I don't know how primitiive you are looking for but some of these look pretty rustic. I don't know her source for them but her prices seem reasonable.


----------



## savonierre (Sep 21, 2013)

here are a few
http://www.woodsoapdishes.com/

http://www.ancientwisdom.biz/wsoapd


----------



## Trinity (Sep 22, 2013)

savonierre said:


> here are a few
> http://www.woodsoapdishes.com/
> 
> http://www.ancientwisdom.biz/wsoapd




Have you ordered from either one of these companies Kelli? I really like the wood soap dishes and there prices seem kinda reasonable.


----------



## karenbeth (Sep 22, 2013)

http://www.woodsoapdishes.com/ seems like really good value.
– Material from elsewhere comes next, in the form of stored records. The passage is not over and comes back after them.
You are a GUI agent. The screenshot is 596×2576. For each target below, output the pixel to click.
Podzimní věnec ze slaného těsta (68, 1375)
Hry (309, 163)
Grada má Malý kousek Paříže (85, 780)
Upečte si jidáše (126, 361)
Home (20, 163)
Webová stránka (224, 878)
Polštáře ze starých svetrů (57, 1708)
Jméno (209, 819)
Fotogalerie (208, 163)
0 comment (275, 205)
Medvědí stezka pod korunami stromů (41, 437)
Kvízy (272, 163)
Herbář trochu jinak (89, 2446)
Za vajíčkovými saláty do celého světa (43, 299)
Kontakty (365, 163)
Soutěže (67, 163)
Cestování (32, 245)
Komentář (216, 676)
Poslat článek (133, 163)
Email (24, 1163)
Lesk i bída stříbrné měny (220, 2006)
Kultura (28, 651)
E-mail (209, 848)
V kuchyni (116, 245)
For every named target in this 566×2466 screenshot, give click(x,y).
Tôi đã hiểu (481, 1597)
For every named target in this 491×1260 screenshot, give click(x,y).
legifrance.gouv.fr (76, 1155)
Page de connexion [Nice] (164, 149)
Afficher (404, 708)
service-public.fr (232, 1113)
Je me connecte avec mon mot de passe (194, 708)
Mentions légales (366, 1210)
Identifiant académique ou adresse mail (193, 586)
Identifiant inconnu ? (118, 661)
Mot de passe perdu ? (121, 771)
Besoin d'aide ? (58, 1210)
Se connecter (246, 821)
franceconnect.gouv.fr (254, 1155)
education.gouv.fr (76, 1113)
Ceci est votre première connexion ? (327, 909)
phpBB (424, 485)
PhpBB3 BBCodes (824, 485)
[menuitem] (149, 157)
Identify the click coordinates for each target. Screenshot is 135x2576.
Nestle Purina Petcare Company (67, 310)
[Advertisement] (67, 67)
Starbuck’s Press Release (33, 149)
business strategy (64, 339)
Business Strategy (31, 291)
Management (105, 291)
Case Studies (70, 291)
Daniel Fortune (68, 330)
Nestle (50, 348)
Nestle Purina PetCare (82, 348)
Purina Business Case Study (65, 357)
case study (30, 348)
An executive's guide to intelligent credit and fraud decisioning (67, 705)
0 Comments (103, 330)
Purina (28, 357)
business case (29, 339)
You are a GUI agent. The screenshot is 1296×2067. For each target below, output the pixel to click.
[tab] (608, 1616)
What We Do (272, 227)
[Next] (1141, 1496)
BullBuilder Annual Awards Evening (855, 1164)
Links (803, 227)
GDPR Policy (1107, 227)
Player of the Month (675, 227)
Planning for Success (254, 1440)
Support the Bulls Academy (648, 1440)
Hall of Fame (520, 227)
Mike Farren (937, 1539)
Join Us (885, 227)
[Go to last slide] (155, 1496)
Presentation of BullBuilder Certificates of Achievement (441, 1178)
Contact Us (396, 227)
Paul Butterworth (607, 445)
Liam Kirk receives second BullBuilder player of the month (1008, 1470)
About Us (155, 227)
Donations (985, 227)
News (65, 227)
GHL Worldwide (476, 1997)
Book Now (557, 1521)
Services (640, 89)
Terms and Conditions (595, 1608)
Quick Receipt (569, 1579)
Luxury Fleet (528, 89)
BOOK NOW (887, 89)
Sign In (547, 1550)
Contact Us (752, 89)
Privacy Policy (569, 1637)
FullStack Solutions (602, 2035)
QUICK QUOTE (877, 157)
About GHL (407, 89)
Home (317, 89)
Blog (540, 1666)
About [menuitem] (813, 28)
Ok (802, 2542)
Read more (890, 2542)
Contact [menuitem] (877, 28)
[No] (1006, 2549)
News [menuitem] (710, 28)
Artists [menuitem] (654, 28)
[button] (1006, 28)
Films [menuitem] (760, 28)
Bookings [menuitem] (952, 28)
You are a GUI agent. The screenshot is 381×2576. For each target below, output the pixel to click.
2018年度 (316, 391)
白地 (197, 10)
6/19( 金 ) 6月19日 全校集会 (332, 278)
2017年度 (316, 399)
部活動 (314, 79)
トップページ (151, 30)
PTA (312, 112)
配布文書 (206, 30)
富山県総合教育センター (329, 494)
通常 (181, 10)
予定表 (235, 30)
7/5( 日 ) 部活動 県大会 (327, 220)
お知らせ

I would love to get some for gift packs but shipping to Oz would probably hurt a lot!


----------



## kazmi (Sep 22, 2013)

savonierre said:


> here are a few
> http://www.woodsoapdishes.com/


 
Those are good prices! Thanks


----------



## kazmi (Sep 22, 2013)

alaskazimm said:


> I don't know how primitiive you are looking for but some of these look pretty rustic. I don't know her source for them but her prices seem reasonable.


 
Thanks for the link!


----------



## soap_rat (Sep 26, 2013)

Hey, I just saw mini washtubs while browsing tonight.  http://usbox.com/Tins/Galvanized
I don't know that this is the best price you'll find; their prices on other things I'm looking at don't seem as good as elsewhere, but I haven't compared shipping prices.


----------



## savonierre (Sep 27, 2013)

Trinity said:


> Have you ordered from either one of these companies Kelli? I really like the wood soap dishes and there prices seem kinda reasonable.



I got some in a coop on another forum. The soap dishes are very very nice..


----------



## savonierre (Sep 27, 2013)

sorry should have mentioned they were from the woodsaopdishes.com


----------